◆ Given instruction ◆
Using the text on candidate generation, answer these questions:
1. What does the candidate generation stage prioritize over precision?
2. What is the typical output size of the re-ranking stage?
3. In a typical candidate generation approach, what kind of search follows embedding lookups?

◆ Text to read ◆
::::::::::

Candidate generation is the first stage in a multi-stage recommendation system or information retrieval pipeline. Its purpose is to quickly narrow a large collection of items (often millions or billions) down to a smaller set of hundreds or thousands of potentially relevant candidates. These candidates are then passed to a subsequent ranking stage, which applies more computationally expensive models to score and order them for final presentation to the user. The candidate generation stage prioritizes recall and speed over precision, while the ranking stage does the opposite.
Candidate generation is used extensively in production systems at companies such as Google, Meta, Netflix, Amazon, Spotify, Pinterest, LinkedIn, and Airbnb. The concept also appears in natural language processing (for passage retrieval in question answering systems) and in search engines (for document retrieval).
Imagine you have a giant toy store with a million toys, and you want to find the ten best toys for your friend's birthday. You can't look at every single toy one by one because that would take forever. So first, you quickly walk through the store and grab a cart full of about 100 toys that seem like they might be good. You pick based on simple rules: your friend likes dinosaurs, so you grab dinosaur toys; your friend likes the color blue, so you grab blue toys. That's candidate generation. Then you sit down with those 100 toys and carefully compare them to pick the best ten. That second, slower step is the ranking stage. Candidate generation is the fast, broad sweep that makes the careful comparison possible.
Modern production recommendation systems are almost always built as multi-stage pipelines, sometimes called recommendation funnels. The reason is practical: applying a complex ranking model to every item in a catalog of hundreds of millions would be far too slow for real-time serving. Instead, the system is broken into stages that progressively refine the set of items.
A typical pipeline has three or four stages:
| Stage | Purpose | Typical input size | Typical output size | Speed priority |
|---|---|---|---|---|
| Candidate generation (retrieval) | Identify broadly relevant items from the full catalog | Millions to billions | Hundreds to low thousands | Very high |
| Pre-ranking (optional) | Apply a lightweight model to trim candidates further | Hundreds to thousands | Hundreds | High |
| Ranking (scoring) | Score and order candidates with a rich, feature-heavy model | Hundreds | Tens | Moderate |
| Re-ranking | Apply business rules, diversity constraints, and policy filters | Tens | Final slate (5 to 50) | Lower |
At the candidate generation stage, the system may run multiple retrieval sources in parallel. For example, YouTube's recommendation system generates candidates from several sources simultaneously, including a collaborative filtering source, a content-based source, and sources that retrieve trending or recently uploaded content. The union of all retrieved candidates is then passed to the ranking stage.
The candidate generation and ranking stages have fundamentally different design goals.
Candidate generation focuses on recall: it must ensure that relevant items are not missed, because any item that is not retrieved at this stage can never appear in the final recommendation. The models used here are intentionally simpler and faster. A typical approach uses embedding lookups followed by approximate nearest neighbor (ANN) search, which can return results in sub-millisecond time even over billion-scale indexes.

::::::::::

◆ Dataset excerpts ◆

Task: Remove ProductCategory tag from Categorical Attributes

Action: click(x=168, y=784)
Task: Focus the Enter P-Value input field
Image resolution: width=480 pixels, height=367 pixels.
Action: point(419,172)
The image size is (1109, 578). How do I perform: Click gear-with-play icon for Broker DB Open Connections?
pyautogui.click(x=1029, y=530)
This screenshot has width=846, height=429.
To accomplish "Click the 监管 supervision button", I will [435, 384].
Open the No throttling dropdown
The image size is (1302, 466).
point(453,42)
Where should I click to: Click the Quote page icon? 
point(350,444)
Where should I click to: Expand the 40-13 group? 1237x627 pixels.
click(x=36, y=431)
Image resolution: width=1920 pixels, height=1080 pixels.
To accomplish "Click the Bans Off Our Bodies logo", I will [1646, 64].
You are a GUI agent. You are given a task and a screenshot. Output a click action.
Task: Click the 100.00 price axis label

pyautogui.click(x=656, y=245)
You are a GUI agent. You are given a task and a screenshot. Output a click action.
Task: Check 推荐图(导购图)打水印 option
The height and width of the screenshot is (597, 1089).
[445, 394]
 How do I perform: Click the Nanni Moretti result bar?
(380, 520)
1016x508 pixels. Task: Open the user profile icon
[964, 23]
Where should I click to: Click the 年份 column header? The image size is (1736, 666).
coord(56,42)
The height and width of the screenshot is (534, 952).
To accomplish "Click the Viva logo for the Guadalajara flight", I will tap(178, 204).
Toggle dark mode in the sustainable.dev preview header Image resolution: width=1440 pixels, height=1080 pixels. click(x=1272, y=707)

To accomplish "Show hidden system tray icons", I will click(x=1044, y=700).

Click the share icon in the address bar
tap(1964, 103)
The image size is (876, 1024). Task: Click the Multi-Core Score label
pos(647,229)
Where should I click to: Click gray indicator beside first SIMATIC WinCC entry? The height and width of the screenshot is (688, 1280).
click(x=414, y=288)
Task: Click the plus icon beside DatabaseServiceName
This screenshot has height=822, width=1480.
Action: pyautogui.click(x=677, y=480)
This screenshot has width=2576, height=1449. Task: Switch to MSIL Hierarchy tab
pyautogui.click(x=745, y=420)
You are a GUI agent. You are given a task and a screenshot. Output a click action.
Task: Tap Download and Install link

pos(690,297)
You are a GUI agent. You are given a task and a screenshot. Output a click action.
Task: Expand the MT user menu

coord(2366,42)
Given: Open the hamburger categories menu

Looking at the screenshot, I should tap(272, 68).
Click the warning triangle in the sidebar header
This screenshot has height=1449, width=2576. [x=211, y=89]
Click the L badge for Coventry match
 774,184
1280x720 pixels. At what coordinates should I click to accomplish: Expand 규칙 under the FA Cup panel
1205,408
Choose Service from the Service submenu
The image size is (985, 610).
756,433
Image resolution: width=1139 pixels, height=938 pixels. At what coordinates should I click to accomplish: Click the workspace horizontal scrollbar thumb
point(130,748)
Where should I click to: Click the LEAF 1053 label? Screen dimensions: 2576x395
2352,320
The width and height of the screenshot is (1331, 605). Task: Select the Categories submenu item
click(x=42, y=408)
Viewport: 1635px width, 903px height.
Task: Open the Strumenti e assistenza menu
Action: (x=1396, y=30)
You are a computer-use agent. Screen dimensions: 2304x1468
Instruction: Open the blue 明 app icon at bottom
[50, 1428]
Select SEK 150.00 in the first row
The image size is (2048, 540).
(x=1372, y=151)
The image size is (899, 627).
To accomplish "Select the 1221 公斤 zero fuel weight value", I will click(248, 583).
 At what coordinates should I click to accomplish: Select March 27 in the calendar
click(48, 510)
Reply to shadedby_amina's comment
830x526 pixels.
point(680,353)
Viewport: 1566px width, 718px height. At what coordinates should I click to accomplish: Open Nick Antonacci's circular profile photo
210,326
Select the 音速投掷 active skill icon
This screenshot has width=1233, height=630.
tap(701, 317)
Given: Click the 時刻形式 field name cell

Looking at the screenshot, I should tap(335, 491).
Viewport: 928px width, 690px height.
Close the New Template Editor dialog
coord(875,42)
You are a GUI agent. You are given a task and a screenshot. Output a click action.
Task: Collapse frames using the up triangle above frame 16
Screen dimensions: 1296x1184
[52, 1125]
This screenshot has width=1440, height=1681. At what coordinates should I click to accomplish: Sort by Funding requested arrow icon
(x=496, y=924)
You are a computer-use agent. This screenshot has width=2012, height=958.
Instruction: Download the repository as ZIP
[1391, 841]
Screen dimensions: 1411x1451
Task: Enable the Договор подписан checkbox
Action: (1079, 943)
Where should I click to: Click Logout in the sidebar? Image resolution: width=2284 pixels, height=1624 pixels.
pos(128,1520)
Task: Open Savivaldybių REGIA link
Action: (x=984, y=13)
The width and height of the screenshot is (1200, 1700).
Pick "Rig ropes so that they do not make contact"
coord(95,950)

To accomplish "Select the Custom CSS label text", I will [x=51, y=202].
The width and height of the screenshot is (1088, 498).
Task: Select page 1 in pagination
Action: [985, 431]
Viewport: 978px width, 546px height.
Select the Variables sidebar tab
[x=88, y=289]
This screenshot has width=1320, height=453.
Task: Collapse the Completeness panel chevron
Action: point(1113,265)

::::::::::

◆ Exercise solution ◆
1. Recall and speed.
2. A final slate of 5 to 50 items.
3. Approximate nearest neighbor (ANN) search.